As Peter mentioned, if you can't see it, neither can KM. Look at it like this: If you did a screen shot, can you see the image you're looking for? If not, then neither can KM. This includes the window being covered by another app.
Consider KM as your personal assistant. You may not be pressing the keys, but something is. Sometimes the action happens so fast, you can't see it. Other times, like looking for Menu items, it actually does happen in a way that's not visible. But for the most part, you see it.

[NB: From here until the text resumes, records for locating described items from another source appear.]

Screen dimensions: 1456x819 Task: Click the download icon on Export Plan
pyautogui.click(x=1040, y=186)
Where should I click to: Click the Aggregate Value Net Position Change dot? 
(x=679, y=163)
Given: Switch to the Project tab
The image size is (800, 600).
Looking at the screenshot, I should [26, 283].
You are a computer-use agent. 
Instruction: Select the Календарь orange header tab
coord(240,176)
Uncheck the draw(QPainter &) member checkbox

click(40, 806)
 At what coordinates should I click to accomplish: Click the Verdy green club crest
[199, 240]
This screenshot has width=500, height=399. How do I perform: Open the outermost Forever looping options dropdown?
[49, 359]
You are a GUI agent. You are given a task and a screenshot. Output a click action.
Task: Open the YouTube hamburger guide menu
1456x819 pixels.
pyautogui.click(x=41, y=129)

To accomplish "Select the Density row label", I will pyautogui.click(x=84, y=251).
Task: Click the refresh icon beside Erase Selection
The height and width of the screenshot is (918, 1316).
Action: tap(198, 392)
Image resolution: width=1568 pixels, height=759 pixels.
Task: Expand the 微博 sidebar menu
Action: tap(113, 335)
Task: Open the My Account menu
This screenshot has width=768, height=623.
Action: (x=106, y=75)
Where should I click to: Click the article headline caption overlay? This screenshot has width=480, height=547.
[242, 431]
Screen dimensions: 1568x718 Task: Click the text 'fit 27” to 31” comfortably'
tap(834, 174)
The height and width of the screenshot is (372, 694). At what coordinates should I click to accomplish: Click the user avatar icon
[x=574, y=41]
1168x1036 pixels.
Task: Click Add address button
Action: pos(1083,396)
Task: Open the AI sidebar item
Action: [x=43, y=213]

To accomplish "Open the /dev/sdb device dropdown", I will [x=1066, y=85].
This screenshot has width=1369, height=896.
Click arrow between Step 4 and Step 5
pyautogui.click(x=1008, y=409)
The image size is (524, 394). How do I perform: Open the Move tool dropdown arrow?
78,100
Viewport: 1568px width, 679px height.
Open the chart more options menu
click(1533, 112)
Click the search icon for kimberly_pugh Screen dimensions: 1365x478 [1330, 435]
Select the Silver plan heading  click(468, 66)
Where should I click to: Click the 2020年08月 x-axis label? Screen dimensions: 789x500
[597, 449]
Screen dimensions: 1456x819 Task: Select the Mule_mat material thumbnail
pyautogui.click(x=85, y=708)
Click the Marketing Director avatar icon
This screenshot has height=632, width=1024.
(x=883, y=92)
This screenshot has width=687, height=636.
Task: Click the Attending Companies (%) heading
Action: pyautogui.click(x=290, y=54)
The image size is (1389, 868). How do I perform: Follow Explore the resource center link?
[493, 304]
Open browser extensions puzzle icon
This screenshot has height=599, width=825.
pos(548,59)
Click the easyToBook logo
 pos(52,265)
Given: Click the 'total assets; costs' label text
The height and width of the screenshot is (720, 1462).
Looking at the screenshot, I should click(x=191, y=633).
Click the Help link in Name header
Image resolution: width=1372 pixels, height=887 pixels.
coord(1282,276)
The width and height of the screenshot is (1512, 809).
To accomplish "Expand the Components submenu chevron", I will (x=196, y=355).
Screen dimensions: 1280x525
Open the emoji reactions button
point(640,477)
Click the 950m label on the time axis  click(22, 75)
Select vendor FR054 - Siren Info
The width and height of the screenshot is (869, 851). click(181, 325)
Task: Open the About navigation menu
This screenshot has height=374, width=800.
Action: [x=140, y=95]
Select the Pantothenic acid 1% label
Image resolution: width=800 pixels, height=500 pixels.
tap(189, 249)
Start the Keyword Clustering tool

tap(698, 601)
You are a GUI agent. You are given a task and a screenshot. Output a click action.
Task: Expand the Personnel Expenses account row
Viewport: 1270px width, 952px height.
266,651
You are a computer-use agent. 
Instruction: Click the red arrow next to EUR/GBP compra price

If it bothers you enough to want to do something about it, here's some tips with image finding that can speed things up, that I've discovered over time:
-
The smaller of an area that KM has to search, the quicker it can find the image. So if, for example, you have multiple monitors, then the option to search a specific monitor, or even better, the foreground application, will be quicker, but sometimes this doesn't work. Depends on the application.
-
You could even restrict the area to be searched to a section of the screen, using x/y coordinates and width/height. On the one hand, this is guaranteed to break if you move things around. But if you always run the app full screen, it's less likely to break. And of course, if it does break, you can just change the area, or change back to search the entire screen(s). (@JMichaelTX is rolling his eyes right now, but seriously, it's an easy fix
)
-
This one's tricky, but depending on the image being searched for, it can make a difference: Consider this image:

Now compare it to this image (I've added a border to it to make it clear in this post, but pretend the image doesn't have a border):

There's a lot of white space around this image, that white space going to match a lot of other white space on the screen, so it will take a while to find the unique part. I don't know if KM looks from the top left down, or the bottom right up, or something else, but the point is the same: Trim the image until the most unique portions are at the edges.
OK, I said this could make a difference, but the difference may not be noticeable. But I've had instances where I noticed the time difference, and even though it was in tenths of a second, perception is everything.